I’m a simple man with simple tastes. I think I speak for most of us when I say that I enjoy seeing shit get blown up. I like loud. I like powerful. I like massive amounts of energy rippling through space right in front of my eyes. Don’t even get me started about Air Force fly overs ( I usually require a couple tissues).
So about a year ago, when I heard that the Kosciuszko Bridge was gonna get blown to smithereens, I instantly bookmarked the date. Joined all the Facebook pages, followed a bunch of demolition fanatics on twitter. Just submerged myself into the bridge blowing world like I was Daniel Day Lewis preparing for a role as a civil engineer. Even did a little google earthing to scope out the best vantage spots to pop a squat and drink some King Cobra while I watch the show.
Well, all of that hope fizzled into the summer sky this morning when I woke up and read this nonsense.

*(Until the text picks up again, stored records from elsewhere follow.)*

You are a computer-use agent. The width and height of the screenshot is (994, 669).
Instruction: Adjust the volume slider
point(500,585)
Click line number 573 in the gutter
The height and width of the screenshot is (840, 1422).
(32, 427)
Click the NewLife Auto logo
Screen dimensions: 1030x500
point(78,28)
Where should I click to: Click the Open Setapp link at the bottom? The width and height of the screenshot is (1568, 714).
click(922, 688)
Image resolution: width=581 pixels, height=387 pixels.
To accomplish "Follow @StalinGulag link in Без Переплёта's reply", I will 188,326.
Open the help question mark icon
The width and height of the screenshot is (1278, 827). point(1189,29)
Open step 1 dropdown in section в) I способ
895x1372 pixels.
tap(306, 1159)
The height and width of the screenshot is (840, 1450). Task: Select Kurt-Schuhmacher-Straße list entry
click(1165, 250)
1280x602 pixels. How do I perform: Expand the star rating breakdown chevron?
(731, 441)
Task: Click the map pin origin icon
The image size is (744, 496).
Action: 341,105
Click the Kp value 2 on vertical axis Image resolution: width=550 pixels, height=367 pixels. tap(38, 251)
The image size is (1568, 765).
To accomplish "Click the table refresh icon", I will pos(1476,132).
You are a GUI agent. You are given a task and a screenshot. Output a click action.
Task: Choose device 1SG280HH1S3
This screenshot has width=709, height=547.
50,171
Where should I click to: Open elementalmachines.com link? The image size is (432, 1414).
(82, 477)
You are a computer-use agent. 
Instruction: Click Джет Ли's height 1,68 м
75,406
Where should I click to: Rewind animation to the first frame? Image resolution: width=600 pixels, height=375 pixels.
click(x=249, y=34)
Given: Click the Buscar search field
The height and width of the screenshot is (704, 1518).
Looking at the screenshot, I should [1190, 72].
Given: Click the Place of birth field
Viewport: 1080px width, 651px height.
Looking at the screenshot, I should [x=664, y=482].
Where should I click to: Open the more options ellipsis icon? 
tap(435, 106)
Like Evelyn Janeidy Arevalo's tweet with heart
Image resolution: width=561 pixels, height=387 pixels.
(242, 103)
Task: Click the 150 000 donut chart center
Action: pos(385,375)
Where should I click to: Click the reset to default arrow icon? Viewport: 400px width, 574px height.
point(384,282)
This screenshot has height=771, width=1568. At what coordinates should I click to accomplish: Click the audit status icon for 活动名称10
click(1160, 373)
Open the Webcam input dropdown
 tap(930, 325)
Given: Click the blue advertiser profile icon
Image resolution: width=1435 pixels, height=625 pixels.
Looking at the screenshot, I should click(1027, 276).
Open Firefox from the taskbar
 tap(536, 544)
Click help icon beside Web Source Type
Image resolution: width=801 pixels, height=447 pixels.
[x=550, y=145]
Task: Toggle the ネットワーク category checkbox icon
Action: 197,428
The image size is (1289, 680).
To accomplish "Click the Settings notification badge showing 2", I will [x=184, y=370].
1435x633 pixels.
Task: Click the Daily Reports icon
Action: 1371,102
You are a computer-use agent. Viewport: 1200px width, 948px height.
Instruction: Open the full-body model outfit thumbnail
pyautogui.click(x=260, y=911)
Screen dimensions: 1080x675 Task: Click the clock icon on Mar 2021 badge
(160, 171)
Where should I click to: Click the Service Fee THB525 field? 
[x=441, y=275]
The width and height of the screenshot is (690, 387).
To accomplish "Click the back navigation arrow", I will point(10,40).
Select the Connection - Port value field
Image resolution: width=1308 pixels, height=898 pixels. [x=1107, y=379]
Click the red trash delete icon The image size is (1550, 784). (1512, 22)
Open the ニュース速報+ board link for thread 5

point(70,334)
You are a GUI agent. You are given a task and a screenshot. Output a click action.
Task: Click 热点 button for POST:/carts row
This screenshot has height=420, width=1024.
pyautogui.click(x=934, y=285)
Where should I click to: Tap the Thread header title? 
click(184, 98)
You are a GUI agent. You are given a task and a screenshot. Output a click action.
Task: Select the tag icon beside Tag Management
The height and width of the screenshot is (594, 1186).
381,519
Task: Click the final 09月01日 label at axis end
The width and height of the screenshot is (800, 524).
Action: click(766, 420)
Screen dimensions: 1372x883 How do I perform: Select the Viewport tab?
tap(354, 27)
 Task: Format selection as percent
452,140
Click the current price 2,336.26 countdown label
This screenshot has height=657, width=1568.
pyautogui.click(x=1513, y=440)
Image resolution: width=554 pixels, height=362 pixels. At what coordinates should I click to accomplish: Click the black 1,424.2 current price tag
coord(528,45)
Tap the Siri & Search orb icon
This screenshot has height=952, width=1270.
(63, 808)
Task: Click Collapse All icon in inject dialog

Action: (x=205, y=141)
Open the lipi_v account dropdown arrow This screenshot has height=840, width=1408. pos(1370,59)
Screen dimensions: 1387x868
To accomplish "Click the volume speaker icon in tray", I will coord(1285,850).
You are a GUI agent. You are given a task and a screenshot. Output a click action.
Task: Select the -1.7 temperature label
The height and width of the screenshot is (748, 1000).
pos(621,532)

WNYC– But there’s a problem: officials from the New York State Department of Transportation told WNYC Friday they haven’t set a destruction date for the old bridge, which connects Brooklyn and Queens.
“No date set yet,” a spokesman who did not wish to be named said. “We look forward to celebrating.”
And, perhaps to the disappointment of those planning to attend, the spokesman said there won’t be an explosion, or even sparks — definitely not an explosion of Hollywood proportions.
Instead, the old bridge’s main span will be lowered into Newtown Creek and taken away on a barge.
Then, the approach spans will be imploded in a process known as “energetic felling” at a few points along the bridge, and collapse onto some berms below.
The traffic-congested bridge on the Brooklyn-Queens Expressway is being replaced with two new, six-lane spans. The first opened in April, and the second, which will stand in place of the old bridge, is slated for completion in 2020.
Uhhh excuse me? What did I just read? There wont even be an explosion? Not even some fucking sparks? What kind of horse hockey is this! Here I am sitting with bridge-blowing-blue-balls and you just casually come out from hibernation and tell me your gonna lower it onto a barge? Boooooooooo. Not only is that as exciting as watching grass grow, but just sounds like a TON more work. Just strap the thing with some C4 and take cover. The bigger the explosion, the less chunks are left over to clean up. Its demolition 101, just vaporize that bad boy.
As of now the Facebook page lists 5.8k as “Going” and about 18k as “Interested”. Almost 6 thousand people were gung-ho about watching this thing go up in a fiery ball, and the city just decides to kibosh the whole thing and basically just perform a big baptism. Lame. As. Shit. Like, I honestly feel ripped off. Jipped. Defrauded. Bamboozled to epic proportions.
I really don’t know who to blame, the big wigs who just rained on my parade, or myself for thinking something that cool would actually pulled off by a bunch of nerds in hard hats and blazers. Yuge let down.